The first step you need to take is to tell people about it. Then you have to set up the mechanisms to support it. Like a corporate CEO, my job as commander is to continue to push the message, connect members of the team and set up a structure for innovation that can be self-sustaining. That’s the basics.
Then you have to convince people they can do it and eventually want to do it. That’s my job, too, along with leaders at every level. You have to convince the members of the team we mean it, and the only way you can do that is by taking their innovations and implementing them. I call this “getting innovation to market.” If it’s not a good idea, then you tell them why it isn’t and give suggestions on how to make it better.
A big part of innovation is getting people to be creative about what they do, and it can happen at all levels. It doesn’t have to come up through the commander or corporate structure for implementation in the enterprise.

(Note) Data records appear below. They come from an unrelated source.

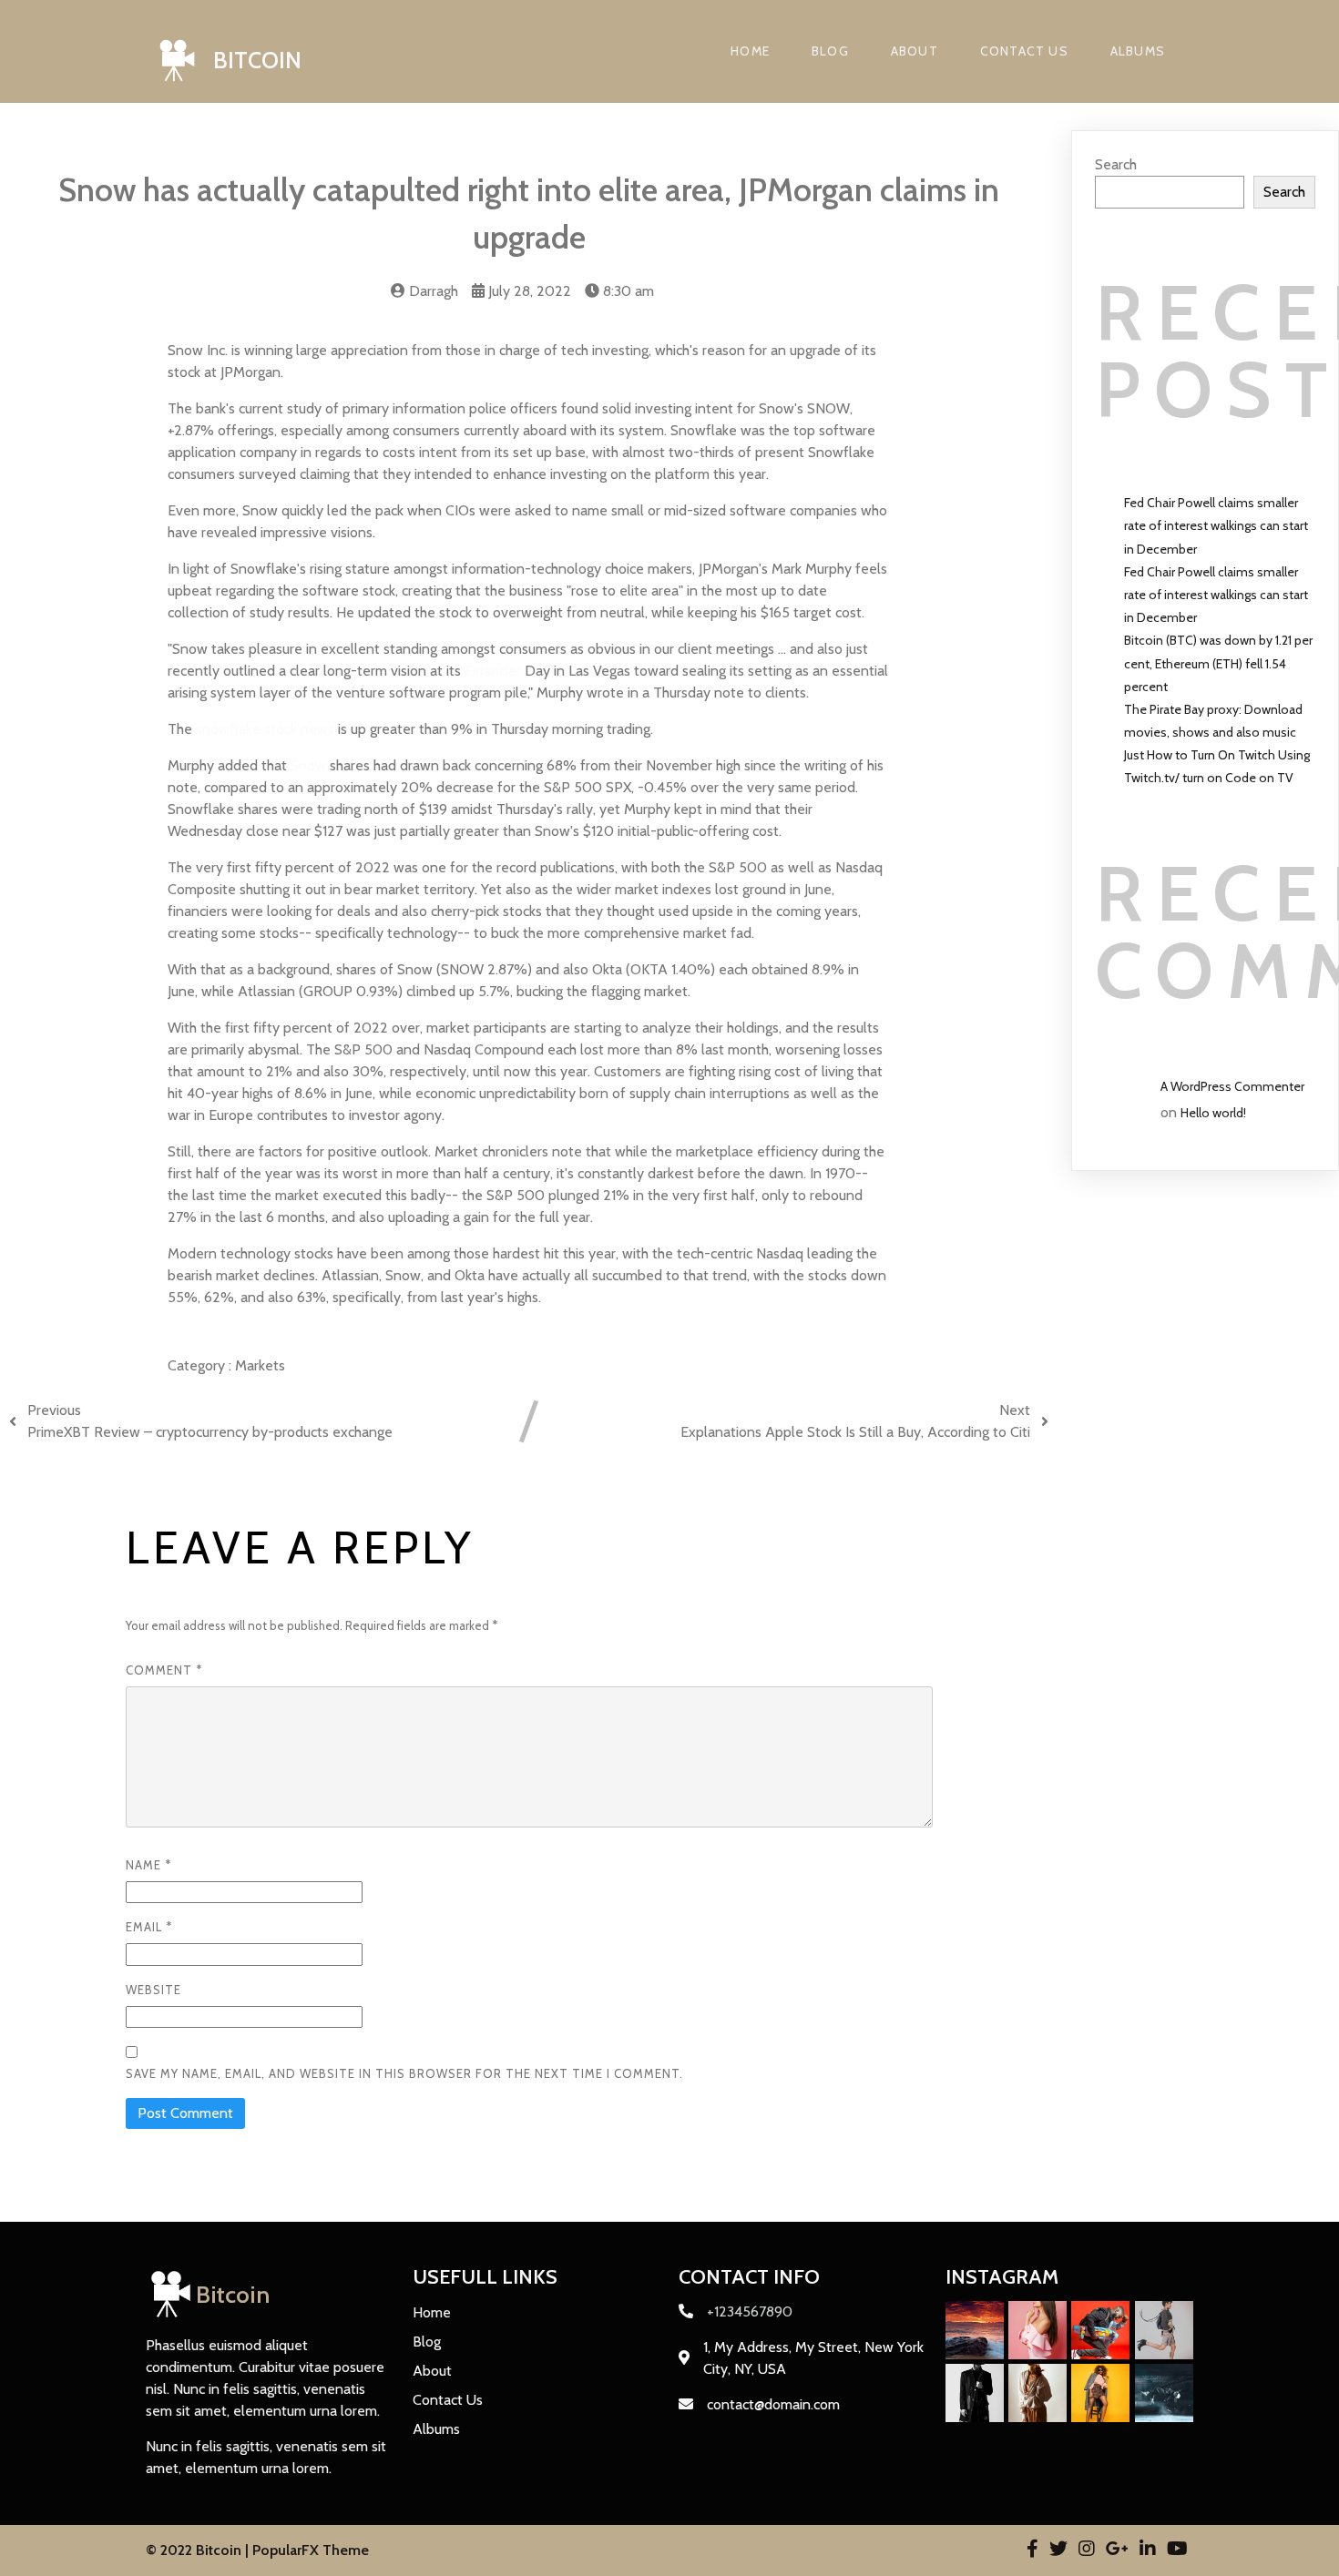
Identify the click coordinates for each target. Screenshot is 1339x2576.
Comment (164, 1670)
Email (149, 1926)
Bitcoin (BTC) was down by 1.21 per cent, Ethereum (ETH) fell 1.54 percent (1218, 663)
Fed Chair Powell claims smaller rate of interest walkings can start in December (1216, 525)
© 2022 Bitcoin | (199, 2550)
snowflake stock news (265, 729)
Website (153, 1989)
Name (148, 1865)
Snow (308, 765)
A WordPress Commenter (1232, 1086)
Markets (260, 1365)
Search (1116, 164)
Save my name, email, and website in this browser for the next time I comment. (404, 2073)
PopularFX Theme (310, 2550)
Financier (493, 670)
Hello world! (1213, 1113)
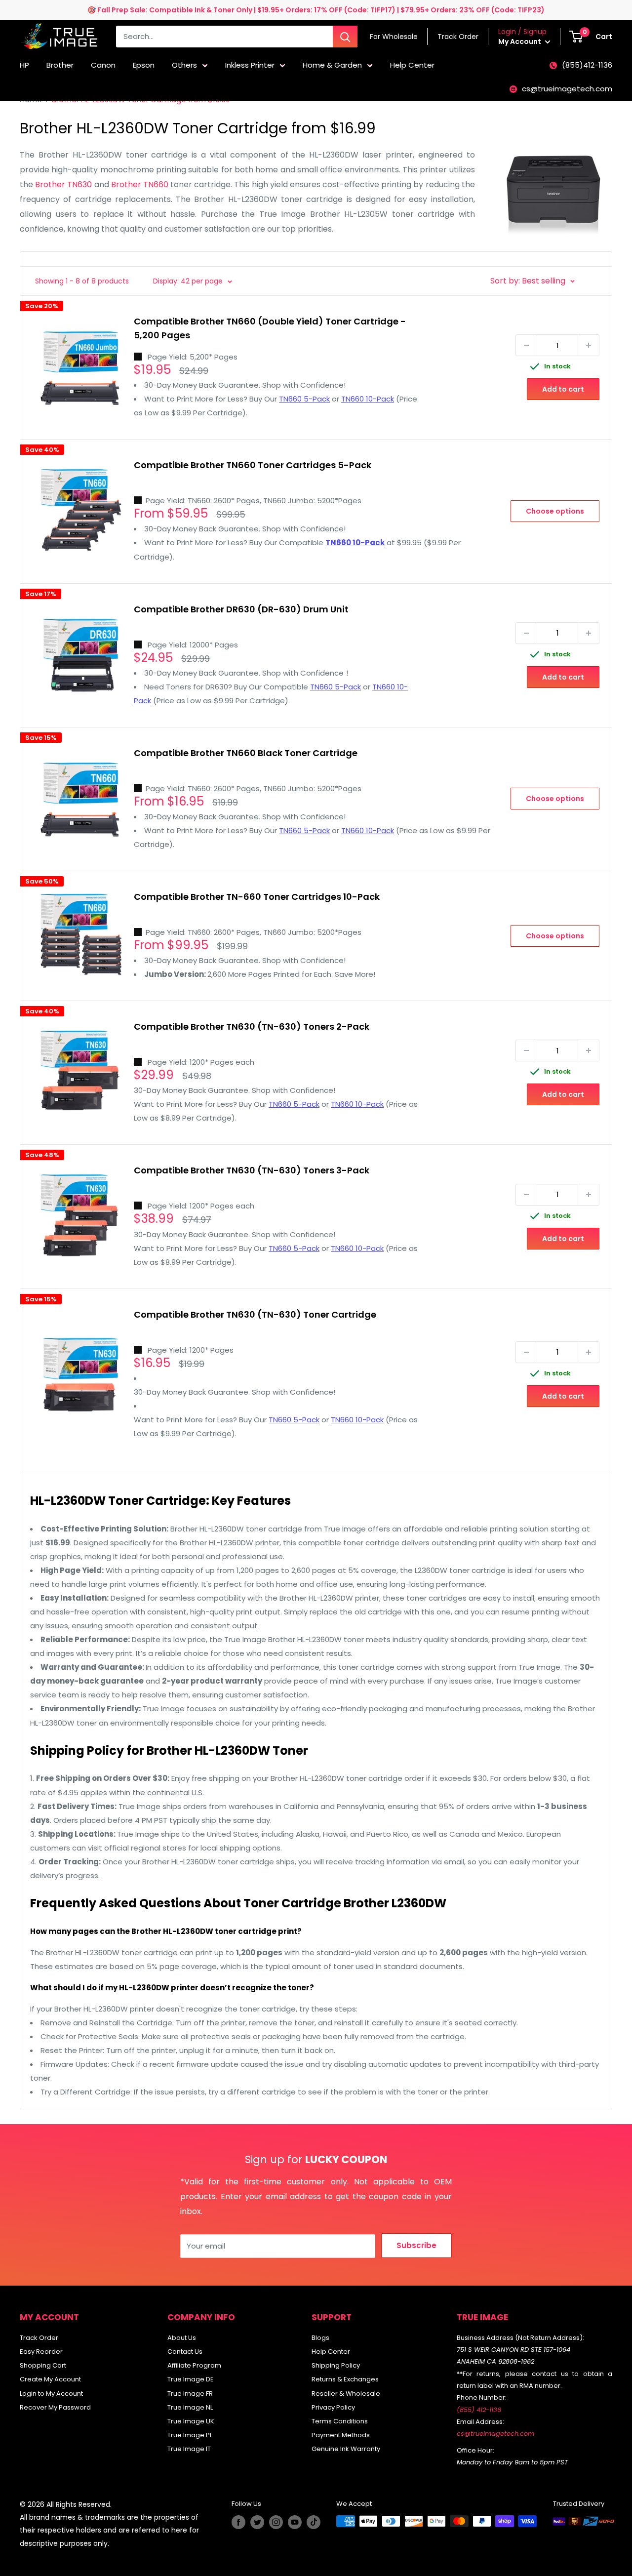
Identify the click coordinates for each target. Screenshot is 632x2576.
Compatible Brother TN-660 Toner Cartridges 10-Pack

It can be as simple as just sitting around in your office and figuring out better ways to do things. That’s why empowerment is so closely tied to innovation. To have an innovative organization, you have to empower people to implement their improvements. If everything takes a two-year trip through the bureaucracy, it’s not going to happen.
The good news: it’s becoming easier to innovate in the Air Force, because senior leaders are working hard to make it easier. In our corner of the world, we’re realizing what an opportunity we have at AFIMSC. We’re getting over the difficulty of change and embracing the opportunity we have for the entire Agile Combat Support community. That’s almost half the Air Force!
The Innovation Rodeo we conducted in January was our first deliberate effort to get innovations from the field. Now we need to set up that perpetual motion machine that merges people, ideas and the desire to do things differently with the platform and processes to get it done.
In order to make AFIMSC succeed as a new Air Force organization -- to put us on the map -- just doing a good job was not going to do it. Just executing the 150 capabilities that transitioned to us from Air Force and the MAJCOMs was not going to do it. Innovation was what is selling our enterprise as a good idea.
We’re innovative because of the way we were put together. We’re setting up the structure to support innovation and now we have to prove it over time.
We’ve made great strides on the innovation front in the two-plus years since we reached full operational capability. We’re tracking 54 active initiatives right now.
These are Air Force-level efforts, and who knows how many are just below the surface working in local offices and other places like that? We offer the opportunity for the Air Force to bring installation and mission support innovation from innovator to market with agility because we own the I&MS market and we can do it within our own enterprise.
In a little more than two years, we’ve seen innovation take hold with such initiatives as the Installation and Mission Support Weapons and Tactics Conference, the only innovation forum for ACS.
Our Installation Health Assessment is giving leaders critical data never before available to help them make more informed infrastructure investment decisions.
And the Alpha Warrior fitness strategy is changing how we stay fit for life! These programs are already having a huge impact on Air Force mission success and there are no limits to what they can do as we mature them. And right behind them are a ton more ideas that will make the Air Force more capable and lethal -- these are exciting times!